A love of property is the chief basis of civil society; but like all other passions it ought to be regulated and restrained, to extract from it the benefits it can produce, and to counteract the evils it can inflict. All honest politicians have acknowledged the necessity for constitutional restrictions, to curb the fanaticism of ambition; and as the love of wealth is a passion of wider influence, being often even the primary motive by which ambition itself is awakened, that also demanded constitutional restrictions, at least as forcible, to operate upon the individuals who composed a government. If a society is so constituted, as to invest a government with a sovereign power over property, restrictions upon the passion of ambition must become abortive, because the government will possess the means by which it is excited and nourished.
The distribution of wealth can only be regulated by industry, by fraud or by force. Fraud and force are of equal weight in the scales of justice. Theoretically, they are of the same character; practically, fraud has been by far the most pernicious in distributing property. Yet pecuniary fanaticism or exclusive privileges, can abhor a resort to force, and admire a resort to fraud for the same purpose. What could be objected to the exercise of a sovereignty in the people, forcibly to distribute property? Nothing stronger than may be objected to a sovereignty in the government, to do it fraudulently. If pecuniary morality, or the freedom of property is the basis of a good government; and if a distribution of property by the power of the government or even of the people would designate a bad one; no remedy which would reach only half the evil, could make the government good.

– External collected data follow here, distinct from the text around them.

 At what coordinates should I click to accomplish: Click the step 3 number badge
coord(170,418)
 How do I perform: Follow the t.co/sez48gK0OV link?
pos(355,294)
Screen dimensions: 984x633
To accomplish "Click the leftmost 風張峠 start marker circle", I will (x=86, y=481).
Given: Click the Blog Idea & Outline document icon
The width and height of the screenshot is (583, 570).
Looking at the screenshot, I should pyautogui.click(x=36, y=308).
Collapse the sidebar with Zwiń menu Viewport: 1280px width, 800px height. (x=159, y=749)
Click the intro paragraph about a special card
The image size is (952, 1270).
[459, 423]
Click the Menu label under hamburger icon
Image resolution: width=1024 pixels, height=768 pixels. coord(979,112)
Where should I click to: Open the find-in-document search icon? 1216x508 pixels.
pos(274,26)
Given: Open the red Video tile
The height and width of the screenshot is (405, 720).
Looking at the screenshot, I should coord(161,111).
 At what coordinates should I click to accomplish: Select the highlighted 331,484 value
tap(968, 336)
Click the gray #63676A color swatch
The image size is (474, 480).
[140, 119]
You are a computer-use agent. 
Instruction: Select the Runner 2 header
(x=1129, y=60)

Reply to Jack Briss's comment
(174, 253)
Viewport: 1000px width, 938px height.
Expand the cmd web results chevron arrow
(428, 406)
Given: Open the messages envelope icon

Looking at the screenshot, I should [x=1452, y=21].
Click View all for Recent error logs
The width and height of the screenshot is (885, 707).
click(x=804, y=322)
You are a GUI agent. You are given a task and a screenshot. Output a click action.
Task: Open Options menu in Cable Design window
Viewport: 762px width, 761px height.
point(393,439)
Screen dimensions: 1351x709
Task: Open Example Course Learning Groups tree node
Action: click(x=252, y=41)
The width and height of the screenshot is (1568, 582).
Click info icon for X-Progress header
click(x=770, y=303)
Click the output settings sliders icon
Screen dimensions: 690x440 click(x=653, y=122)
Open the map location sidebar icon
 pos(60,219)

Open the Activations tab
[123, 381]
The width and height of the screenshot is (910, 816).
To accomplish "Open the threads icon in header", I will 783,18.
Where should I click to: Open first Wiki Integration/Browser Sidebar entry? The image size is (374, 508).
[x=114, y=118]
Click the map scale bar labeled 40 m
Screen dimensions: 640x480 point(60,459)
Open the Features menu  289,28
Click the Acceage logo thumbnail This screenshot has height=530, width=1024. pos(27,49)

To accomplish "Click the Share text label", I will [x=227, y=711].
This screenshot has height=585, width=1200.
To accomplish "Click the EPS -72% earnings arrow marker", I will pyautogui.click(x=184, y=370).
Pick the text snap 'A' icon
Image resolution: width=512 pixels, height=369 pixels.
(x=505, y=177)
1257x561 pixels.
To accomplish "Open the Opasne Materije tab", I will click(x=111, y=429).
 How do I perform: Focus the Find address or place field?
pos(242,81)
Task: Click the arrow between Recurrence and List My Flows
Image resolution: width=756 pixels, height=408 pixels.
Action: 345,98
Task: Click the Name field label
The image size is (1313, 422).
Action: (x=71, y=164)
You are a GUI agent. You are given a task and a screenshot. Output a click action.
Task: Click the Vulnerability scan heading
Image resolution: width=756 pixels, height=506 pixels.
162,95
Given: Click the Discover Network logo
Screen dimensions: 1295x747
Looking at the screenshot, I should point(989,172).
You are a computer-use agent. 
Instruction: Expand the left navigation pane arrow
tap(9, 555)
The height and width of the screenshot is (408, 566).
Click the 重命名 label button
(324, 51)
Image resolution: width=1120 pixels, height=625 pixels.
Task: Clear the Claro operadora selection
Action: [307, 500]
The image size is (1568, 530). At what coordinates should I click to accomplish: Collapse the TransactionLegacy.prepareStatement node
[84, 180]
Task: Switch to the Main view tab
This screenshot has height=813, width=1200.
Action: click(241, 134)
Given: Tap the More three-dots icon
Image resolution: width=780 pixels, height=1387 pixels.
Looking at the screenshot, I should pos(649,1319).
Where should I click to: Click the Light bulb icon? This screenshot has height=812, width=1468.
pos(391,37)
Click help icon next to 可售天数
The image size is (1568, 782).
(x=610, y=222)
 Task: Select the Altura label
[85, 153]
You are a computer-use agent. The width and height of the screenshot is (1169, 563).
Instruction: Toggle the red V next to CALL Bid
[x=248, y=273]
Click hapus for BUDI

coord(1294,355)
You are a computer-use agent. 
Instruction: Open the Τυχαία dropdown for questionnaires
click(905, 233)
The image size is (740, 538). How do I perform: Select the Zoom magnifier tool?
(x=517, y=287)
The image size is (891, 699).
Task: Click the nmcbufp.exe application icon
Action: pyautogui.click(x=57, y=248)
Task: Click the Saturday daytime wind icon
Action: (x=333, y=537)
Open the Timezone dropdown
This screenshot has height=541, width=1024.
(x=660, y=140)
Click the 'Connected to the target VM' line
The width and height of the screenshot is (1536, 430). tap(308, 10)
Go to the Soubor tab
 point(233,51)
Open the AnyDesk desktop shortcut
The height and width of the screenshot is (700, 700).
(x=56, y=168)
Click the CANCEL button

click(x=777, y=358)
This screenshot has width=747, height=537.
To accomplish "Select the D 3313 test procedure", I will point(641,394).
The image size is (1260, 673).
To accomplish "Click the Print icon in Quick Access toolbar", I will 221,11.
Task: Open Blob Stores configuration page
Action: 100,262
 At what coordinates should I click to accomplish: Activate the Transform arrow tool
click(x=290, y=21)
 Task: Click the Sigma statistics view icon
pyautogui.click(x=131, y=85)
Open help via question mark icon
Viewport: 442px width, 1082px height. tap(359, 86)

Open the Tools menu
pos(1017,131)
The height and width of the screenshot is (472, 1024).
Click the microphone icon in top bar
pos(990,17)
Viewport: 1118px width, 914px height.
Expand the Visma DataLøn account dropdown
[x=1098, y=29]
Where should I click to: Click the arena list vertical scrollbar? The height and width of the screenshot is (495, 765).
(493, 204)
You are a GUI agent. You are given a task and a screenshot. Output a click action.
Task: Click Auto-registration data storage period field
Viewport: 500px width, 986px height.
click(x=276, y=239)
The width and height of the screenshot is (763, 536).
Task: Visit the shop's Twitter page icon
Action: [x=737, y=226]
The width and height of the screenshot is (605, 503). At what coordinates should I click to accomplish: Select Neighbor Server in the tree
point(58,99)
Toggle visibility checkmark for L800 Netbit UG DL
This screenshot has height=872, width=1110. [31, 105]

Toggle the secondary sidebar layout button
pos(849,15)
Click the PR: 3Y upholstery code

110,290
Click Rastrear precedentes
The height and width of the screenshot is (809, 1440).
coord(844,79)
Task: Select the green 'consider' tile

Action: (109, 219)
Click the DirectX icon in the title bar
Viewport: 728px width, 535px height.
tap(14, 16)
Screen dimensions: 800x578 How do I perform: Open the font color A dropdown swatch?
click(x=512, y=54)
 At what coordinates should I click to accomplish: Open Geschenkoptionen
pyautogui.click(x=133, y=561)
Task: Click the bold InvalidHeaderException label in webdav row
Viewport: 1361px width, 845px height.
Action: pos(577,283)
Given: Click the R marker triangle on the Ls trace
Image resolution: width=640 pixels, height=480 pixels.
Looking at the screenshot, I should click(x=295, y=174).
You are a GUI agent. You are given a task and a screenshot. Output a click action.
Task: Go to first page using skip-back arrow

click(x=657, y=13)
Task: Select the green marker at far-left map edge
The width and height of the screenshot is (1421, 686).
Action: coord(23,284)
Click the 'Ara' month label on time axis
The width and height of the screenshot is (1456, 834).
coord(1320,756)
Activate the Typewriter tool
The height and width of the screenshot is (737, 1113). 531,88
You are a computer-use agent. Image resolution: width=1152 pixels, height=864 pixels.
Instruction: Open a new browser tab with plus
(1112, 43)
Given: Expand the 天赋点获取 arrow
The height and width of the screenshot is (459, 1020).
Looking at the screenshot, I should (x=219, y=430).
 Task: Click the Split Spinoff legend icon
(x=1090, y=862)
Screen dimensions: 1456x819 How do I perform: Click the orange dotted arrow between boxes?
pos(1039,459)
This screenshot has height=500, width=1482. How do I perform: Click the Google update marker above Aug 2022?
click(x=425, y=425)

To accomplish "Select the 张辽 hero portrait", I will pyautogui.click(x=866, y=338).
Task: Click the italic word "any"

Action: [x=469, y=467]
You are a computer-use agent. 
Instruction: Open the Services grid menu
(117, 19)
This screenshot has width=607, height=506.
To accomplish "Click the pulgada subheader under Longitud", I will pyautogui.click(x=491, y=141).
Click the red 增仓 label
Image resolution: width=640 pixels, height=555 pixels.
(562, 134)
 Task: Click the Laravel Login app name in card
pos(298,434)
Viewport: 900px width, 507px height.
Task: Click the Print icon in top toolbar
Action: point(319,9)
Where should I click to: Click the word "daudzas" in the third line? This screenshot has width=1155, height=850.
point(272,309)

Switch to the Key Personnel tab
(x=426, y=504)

If it deprived the people of this pernicious power and gave it to the government, or if it deprived the government of the power, and gave it to the people, the social principles would either way be imperfect, because neither expedient would be bottomed upon the natural right of mankind to the fruits of their own labour. We must extract principles from facts, and the experience of the whole world supplies them in abundance. England alone, the admired model of a sovereignty in government over property, supplies facts enough to establish the principles, and to justify the conclusions for which I have contended; and would prove, that an artificial sovereignty for taking away that which belongs to others, cannot be better, than a natural sovereignty, for keeping that which belongs to ourselves.
The use of a hyperbolical word, suggested by a laudable zeal, has exposed philosophers to some degree of ridicule; and their exertions for benefiting mankind, have been considerably counteracted, by insisting upon our “perfectibility.” If the exaggerated word “sovereignty” can be successfully used to disencumber our governments in general, or the federal government in particular, of the restrictions imposed upon them by the people; it would be peculiarly hard, that one extravagant word should arrest the improvement of man’s state, and also that another should deprive him of the improvements he has made; though both as being hyperbolical, would seem to merit an equal share of ridicule.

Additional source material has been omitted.